Fish were caught. The smallmouth that tended to be the filler species between stripers weren't as prevalent as they were last year, which has been disappointing, but there was a larger number of stripers around. I caught a lot of fish Friday, Saturday, and Sunday, mostly on clousers and double deceivers. Of those days, Friday (the subject of the last Convergence post) was the most spectacular, with stripers everywhere, herring everywhere, and a lot of action between predators and prey. But the fishing was lacking something notable. But the night spawning and feeding that made the 2017 run so spectacular didn't materialize.
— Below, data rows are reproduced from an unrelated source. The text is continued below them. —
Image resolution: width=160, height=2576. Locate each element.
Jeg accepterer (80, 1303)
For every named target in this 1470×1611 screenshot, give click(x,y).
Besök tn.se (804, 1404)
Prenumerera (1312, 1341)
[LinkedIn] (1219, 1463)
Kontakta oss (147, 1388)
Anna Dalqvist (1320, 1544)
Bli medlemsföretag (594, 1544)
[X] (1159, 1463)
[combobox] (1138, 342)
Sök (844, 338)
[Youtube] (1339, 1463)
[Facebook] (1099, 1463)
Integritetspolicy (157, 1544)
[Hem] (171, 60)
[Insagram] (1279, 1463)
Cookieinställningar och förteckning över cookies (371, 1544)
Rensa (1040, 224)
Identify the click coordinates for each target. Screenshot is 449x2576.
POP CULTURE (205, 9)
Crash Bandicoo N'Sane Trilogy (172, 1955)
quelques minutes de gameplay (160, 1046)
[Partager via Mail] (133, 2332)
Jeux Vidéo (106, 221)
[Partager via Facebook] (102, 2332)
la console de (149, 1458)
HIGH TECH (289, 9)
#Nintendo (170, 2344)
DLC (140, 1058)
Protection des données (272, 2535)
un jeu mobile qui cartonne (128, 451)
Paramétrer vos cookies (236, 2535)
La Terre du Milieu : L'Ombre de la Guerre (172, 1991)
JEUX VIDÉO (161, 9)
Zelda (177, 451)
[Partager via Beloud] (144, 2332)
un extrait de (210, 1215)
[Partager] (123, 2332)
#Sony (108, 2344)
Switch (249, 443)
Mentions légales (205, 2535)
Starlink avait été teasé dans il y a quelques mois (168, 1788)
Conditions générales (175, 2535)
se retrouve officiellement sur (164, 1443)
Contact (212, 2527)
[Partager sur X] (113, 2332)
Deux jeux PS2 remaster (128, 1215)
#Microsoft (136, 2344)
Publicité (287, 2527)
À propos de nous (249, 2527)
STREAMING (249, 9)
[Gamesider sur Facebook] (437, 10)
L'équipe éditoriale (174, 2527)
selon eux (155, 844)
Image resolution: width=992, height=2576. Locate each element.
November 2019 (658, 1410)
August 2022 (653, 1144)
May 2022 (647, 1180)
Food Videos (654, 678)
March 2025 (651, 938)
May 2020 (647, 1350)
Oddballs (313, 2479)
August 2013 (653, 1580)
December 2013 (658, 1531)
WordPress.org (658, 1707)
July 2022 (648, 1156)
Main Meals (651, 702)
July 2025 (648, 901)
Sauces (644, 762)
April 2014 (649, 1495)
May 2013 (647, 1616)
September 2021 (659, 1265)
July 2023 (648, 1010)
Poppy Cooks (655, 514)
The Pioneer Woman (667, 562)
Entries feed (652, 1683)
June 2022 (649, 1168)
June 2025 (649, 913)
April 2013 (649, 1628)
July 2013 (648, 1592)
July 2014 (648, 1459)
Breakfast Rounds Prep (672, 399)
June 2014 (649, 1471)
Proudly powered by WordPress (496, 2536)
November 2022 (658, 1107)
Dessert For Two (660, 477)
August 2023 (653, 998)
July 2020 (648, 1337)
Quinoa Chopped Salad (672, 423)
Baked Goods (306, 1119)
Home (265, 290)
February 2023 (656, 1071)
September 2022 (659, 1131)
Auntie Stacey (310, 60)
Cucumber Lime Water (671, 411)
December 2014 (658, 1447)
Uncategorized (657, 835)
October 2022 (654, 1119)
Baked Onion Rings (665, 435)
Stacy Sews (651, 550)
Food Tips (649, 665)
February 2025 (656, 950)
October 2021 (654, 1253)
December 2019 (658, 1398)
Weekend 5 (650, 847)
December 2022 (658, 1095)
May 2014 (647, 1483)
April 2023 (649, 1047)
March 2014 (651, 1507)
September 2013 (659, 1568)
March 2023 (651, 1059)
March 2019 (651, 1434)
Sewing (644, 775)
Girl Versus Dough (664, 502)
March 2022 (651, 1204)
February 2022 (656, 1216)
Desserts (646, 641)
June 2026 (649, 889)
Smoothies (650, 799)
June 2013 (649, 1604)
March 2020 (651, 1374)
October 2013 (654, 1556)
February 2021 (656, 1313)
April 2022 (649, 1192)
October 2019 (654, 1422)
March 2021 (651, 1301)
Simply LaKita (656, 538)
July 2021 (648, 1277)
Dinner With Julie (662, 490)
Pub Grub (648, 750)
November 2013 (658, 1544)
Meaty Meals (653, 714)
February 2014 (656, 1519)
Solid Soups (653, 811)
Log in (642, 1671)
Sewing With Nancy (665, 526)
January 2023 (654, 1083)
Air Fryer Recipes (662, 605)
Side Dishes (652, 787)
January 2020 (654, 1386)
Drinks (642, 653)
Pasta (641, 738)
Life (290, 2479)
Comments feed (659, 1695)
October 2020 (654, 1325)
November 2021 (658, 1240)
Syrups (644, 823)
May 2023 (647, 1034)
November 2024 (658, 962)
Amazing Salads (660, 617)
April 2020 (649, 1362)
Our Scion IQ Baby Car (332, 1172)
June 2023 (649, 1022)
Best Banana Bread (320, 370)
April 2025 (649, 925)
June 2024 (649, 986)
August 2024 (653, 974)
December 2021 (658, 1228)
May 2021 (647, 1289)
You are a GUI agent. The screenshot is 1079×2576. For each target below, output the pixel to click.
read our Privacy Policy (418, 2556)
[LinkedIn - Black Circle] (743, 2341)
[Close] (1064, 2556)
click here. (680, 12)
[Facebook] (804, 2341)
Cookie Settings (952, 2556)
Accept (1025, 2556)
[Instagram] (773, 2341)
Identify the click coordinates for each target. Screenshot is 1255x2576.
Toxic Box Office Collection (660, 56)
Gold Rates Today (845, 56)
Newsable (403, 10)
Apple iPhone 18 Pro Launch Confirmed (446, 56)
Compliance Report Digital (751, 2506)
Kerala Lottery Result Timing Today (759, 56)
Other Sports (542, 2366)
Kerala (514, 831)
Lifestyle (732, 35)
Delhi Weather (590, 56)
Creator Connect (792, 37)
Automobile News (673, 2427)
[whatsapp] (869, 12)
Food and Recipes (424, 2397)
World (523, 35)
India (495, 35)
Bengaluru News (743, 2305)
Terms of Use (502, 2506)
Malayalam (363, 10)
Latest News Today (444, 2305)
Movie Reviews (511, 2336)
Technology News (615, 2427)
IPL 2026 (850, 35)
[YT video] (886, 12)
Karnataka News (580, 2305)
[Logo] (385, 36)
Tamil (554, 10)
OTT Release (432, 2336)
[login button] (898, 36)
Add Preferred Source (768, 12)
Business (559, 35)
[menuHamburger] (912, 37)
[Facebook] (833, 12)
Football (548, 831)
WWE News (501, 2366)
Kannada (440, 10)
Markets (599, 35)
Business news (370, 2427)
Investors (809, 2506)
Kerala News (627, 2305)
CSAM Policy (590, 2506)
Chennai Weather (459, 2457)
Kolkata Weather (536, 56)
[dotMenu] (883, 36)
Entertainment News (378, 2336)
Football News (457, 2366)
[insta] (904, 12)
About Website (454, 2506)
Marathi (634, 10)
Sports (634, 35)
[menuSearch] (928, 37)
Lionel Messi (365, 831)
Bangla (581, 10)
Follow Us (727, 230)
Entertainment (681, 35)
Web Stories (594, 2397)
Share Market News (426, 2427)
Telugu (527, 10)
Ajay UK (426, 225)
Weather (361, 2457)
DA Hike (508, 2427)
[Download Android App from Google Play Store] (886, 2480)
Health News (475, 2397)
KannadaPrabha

On Saturday, after dark, the bite essentially ground to a hault after dark. Noah and I switched from actively fishing to just observing. There was an immense amount of life outside of herring and stripers around: juvenile eels were migrating upstream, some climing wet rock faces to pass barriers. Spotfin shiners with bellies full of herring eggs were in the shallows. Tons of tessellated darters were plastered on the bottom. Trout, carp, walleye, smallmouth, and catfish all made appearances. We even found a wood turtle.
On Sunday, though there had been more herring than I had seen in this river before in the afternoon, by dark virtually all of them, along with all of the stripers, turned tail and left. And on Monday there were none all day.
This concerned me. I could see signs in the weather and water temperatures that may have been responsible for this mass exit, but I really wasn't sure what was to come. The looming question: Had my chance to catch a big herring run striper come and gone?